Nous avons constamment parlé de radicaux : c’est qu’en effet, pour qu’une langue soit simple et aisée à apprendre, il faut autant que possible réduire au minimum le nombre des mots primitifs, dont le sens conventionnel est à retenir de mémoire[2]. Par suite, on devra pouvoir former le plus grand nombre possible de mots dérivés et composés suivants des règles absolument générales et uniformes.

Par exemple, le nom de celui qui pratique un art, une science ou un métier se formera au moyen d’un suffixe invariable (-ist, je suppose), au lieu que dans nos langues ces sortes de noms ont une foule de suffixes différents (dentiste, bottier, pharmacien, marin, commerçant, professeur, etc.).
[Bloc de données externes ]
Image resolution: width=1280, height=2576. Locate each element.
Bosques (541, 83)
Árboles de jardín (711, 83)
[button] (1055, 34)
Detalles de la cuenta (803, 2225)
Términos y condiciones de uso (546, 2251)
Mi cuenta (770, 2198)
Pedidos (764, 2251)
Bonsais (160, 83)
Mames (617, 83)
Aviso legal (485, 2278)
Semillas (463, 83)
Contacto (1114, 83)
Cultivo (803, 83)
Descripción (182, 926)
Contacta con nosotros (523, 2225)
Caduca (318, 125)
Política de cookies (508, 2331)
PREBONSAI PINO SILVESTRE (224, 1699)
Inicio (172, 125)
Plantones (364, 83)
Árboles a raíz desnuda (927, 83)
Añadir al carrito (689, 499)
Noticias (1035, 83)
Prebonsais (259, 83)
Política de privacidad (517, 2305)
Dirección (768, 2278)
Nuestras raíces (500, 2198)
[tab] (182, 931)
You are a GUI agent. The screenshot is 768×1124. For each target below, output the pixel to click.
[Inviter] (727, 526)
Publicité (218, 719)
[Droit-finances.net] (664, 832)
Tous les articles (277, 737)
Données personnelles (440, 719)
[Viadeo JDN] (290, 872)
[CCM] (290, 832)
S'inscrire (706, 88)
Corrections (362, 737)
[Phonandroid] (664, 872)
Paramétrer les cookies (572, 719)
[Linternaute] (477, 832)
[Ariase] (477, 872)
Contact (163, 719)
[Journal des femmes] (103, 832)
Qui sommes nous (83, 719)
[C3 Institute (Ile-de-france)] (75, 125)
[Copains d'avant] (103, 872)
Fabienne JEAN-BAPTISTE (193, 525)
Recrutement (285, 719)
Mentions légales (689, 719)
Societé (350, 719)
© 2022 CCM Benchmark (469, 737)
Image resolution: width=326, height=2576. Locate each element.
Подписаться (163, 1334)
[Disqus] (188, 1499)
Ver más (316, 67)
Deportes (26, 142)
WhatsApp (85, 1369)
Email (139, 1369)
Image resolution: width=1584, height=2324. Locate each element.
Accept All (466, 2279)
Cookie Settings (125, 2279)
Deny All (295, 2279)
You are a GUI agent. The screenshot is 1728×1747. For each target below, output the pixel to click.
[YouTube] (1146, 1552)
Il suffit d’une trentaine d’affixes empruntés, eux aussi, aux différentes langues vivantes ou mortes, pour traduire à peu près toutes les relations de ce genre, et l’on conçoit quelle clarté donne à la langue l’uniformité de sens de chacun d’eux. Pour la formation des mots composés, la L. I. devra présenter les mêmes facilités que le grec et l’allemand, par exemple, et procéder suivant les mêmes règles. En résumé, la L. I. aura toute faculté de former, au moyen des racines empruntées aux diverses langues, tous les mots dérivés et composés dont on aura besoin, et cela d’une manière régulière et automatique, sans qu’on soit jamais arrêté par aucune exception, et sans qu’on se

  1. Exemples : adresse, air, bois, botte, cours, droit, état, fort, génie, glace, intérêt, lettre, maître, mine, note, ordre, palais, propre, ressort, sac, sens, son, timbre, vol, voile, volume, et presque toutes les prépositions et conjonctions, sans parler des innombrables équivoques des mots que, en, si, etc.
  2. Ainsi il est évident que les mots qui signifieront paix et apaisement devront avoir le même radical. De même droit, rectitude, rectifier ; etc.